Updates | | JH: Tried using CLI; broken at the moment tried to build the conda env, doesn’t work on MacOS Should make an analysis environment that works on MacOS Tests of cli: can directly test CLI components as library functions
JW: merged conformer generation on Monday Code we use in toolkit read SDFs doesn’t split on 3d vs. 2d inputs do round-tripping to ensure we catch errors in validation Increases error rate observed to about 5% on test datasets, which would have happened further down the workflow This week: if user provides no geometry, just graph, job is straightforward for conformer generation if they do provide geometry, then we have to do post-trimming, guaranteeing keeping the ones they provided doing a greedy search; generate conformers (up to 10); start with first user conformer, compare to others, drop those within 2A; repeat for other user conformers DD: may want to start with e.g. 30 generated conformers, since the culling may give much fewer than 10 total if only 10 are generated after comparison to user conformers DH: one approach would be to generate conformers with a cutoff criteria of 0 angstroms (to get a guaranteed number of conformers), then filter them as desired after JW: if there is an energy-ordering of conformers from e.g. RDKit, then have to be careful we don’t systematically drop certain conformers DH: If it’s not possible to meet the 10 conformer threshold, that’s okay, but nice to hit 10, even if they are similar JW: would a crude minimum be two conformers? If we have a molecule that has no flexibility, should it be removed?
JW: Will pursue an iterative-ratcheting approach for the RMS cutoff filter, starting at 5A What about cases where a user puts in two conformers that are very similar? Should we throw any out?
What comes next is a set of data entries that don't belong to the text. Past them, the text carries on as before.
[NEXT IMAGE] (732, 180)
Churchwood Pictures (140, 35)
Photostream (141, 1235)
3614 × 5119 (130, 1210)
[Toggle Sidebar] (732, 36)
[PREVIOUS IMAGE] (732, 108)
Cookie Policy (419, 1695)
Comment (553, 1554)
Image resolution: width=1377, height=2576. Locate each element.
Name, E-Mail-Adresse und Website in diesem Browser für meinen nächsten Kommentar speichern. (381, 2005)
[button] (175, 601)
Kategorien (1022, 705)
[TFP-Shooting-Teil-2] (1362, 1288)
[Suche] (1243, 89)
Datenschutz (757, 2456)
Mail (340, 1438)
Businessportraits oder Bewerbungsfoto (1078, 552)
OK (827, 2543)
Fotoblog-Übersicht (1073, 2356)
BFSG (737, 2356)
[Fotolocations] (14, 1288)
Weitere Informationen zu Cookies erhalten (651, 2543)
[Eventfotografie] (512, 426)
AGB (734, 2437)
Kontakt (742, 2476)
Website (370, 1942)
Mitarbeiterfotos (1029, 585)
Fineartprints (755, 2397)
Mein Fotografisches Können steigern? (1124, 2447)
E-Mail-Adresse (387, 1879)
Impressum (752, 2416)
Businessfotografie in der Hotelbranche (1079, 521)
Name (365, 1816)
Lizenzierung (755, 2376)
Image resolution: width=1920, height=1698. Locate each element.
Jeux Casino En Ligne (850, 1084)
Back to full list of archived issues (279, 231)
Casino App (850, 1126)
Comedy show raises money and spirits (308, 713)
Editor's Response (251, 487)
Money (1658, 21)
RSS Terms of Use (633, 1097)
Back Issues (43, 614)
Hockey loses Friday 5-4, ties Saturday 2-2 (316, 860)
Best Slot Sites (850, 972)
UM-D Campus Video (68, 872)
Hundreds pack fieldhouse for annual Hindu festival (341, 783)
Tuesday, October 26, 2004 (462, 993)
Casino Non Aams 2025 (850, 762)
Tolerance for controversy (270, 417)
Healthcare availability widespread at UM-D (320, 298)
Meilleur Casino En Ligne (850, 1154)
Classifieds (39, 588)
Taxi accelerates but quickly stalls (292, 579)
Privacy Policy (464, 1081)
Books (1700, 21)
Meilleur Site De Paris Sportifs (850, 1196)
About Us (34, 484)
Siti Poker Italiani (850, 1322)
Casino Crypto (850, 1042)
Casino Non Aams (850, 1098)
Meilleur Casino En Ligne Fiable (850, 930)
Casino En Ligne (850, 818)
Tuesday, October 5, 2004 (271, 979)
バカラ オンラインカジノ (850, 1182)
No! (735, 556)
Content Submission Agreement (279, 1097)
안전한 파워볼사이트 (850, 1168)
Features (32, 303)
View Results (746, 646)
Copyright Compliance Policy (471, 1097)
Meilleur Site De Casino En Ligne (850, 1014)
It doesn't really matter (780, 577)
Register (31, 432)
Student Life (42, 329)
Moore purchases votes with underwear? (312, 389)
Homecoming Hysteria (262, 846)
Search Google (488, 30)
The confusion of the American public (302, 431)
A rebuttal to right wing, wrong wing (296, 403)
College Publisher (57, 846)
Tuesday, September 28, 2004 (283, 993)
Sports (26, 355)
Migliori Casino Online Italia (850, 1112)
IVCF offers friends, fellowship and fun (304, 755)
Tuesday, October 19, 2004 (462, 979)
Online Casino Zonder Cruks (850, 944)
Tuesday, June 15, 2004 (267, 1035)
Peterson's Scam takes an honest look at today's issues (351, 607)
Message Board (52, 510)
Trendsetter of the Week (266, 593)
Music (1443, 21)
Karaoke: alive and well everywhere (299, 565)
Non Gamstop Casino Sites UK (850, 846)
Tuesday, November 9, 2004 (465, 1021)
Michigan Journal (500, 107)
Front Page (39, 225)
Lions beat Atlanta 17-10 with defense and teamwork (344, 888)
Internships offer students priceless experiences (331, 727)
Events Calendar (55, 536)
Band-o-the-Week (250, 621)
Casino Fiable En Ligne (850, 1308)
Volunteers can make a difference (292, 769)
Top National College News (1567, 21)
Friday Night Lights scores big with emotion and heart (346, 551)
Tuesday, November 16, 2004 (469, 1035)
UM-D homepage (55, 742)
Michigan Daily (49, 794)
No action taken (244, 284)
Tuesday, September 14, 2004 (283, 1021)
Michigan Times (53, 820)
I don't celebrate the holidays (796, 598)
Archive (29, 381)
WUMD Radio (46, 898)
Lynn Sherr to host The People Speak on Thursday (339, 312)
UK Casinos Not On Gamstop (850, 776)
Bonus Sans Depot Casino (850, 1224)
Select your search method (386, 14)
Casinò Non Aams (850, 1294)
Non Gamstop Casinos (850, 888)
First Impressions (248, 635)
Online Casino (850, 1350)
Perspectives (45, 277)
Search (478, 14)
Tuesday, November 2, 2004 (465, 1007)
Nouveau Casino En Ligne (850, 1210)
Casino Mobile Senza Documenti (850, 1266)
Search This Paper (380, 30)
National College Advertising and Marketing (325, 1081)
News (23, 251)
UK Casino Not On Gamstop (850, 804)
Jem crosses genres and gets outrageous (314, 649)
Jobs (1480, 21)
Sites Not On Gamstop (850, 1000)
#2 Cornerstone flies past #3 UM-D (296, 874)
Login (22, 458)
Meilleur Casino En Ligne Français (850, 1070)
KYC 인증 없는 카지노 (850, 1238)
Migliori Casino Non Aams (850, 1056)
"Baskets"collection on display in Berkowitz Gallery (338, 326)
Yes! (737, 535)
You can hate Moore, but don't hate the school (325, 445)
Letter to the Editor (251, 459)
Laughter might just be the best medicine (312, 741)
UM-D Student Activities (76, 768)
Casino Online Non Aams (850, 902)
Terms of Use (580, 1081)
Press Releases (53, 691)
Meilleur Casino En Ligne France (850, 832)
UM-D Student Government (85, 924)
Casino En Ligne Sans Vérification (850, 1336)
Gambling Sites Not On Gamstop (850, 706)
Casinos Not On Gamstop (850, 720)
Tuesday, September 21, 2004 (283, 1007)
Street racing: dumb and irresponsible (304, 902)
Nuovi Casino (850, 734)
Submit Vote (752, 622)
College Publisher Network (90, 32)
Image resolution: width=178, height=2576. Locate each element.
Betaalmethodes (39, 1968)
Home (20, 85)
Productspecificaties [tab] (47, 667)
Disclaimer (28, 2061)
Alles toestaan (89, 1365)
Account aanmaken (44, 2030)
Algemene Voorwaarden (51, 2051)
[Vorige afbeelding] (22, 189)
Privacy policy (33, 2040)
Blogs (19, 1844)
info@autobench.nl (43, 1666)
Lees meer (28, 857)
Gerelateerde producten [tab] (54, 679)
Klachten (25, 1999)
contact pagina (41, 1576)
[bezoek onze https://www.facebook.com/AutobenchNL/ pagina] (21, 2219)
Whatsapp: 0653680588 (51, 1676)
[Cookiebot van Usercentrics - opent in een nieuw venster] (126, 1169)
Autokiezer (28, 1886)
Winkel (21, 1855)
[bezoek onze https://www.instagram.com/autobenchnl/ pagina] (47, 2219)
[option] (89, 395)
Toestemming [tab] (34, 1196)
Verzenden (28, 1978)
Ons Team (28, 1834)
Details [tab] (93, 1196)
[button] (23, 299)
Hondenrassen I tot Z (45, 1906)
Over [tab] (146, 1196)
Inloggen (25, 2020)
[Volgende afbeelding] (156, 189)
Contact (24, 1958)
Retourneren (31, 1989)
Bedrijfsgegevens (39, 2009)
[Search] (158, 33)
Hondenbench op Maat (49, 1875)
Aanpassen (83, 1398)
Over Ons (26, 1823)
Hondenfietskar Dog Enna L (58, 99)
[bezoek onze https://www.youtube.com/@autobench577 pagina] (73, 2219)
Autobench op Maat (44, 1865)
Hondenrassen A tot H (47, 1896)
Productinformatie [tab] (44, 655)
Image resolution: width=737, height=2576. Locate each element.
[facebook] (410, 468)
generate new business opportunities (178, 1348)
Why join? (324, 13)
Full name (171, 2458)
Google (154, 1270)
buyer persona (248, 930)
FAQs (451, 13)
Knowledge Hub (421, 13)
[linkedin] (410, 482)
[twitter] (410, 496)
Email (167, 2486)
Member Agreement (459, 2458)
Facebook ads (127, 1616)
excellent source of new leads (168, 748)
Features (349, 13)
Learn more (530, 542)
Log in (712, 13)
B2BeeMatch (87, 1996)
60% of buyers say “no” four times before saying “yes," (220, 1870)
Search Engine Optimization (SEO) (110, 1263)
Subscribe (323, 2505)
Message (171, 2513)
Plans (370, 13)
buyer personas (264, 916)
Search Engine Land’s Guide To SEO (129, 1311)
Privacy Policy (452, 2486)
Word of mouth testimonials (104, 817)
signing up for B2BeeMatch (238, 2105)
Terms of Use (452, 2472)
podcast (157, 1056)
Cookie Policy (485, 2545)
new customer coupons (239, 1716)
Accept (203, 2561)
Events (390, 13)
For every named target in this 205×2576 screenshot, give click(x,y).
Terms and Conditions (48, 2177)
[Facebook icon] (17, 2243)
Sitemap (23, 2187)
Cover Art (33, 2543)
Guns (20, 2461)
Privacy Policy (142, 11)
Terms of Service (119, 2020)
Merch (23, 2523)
(General) – Should we do any MM minimization of QM geometries? What if conformers “wander off” from QM minimum during MM optimization? DD – Could either use QM minimum only, or record two separate energies for each QM geometry (MM energy at QM minimum geometry, and MM energy after brief minimization) JW – Maybe we could make it constrained MM minimization, so that MM minimization can clean up things like simple bond stretches, and improve the signal/noise ratio for “useful” conformer energetics DD + JH – Could it actually be useful to have some geometries minimize to the same geometry? Or end up with closely-spaced output geometries? (General) – Different strategies here would shift the focus of this benchmarking between “getting energies right” and “getting geometries right”. No study to date does a good job of measuring both, and there are some major inherent differences in workflows for each. Decision – There are a bunch of ways we could go on this, but let’s stick closely to the Lim paper for initial work.
DH: playing with the drug-like molecules integrating analysis into CLI now the CLI commands work: openff-benchmark report compare-force-fields QM reference comparison to MM RMSD, torsion fingerprints Plotting also produced; 2d scatter plots, correlation plots,
DD: will add units to all quantities exported DH: specify ref_method DD: ref_method can refer to spec keys; I’ll need to add into the SDFs DH: report given as a set of CSVs; these are the inputs for any visualization that follows
DD: Trying to test out components and standardize how the CLI looks and how tests are run. Working on ingesting Fox and Swope sets Some issues with modifications to initial steps – Will have working session with JW.
DD – Preparing to submit public industry datasets to QCA. Will need CLI components to prepare these molecules.
|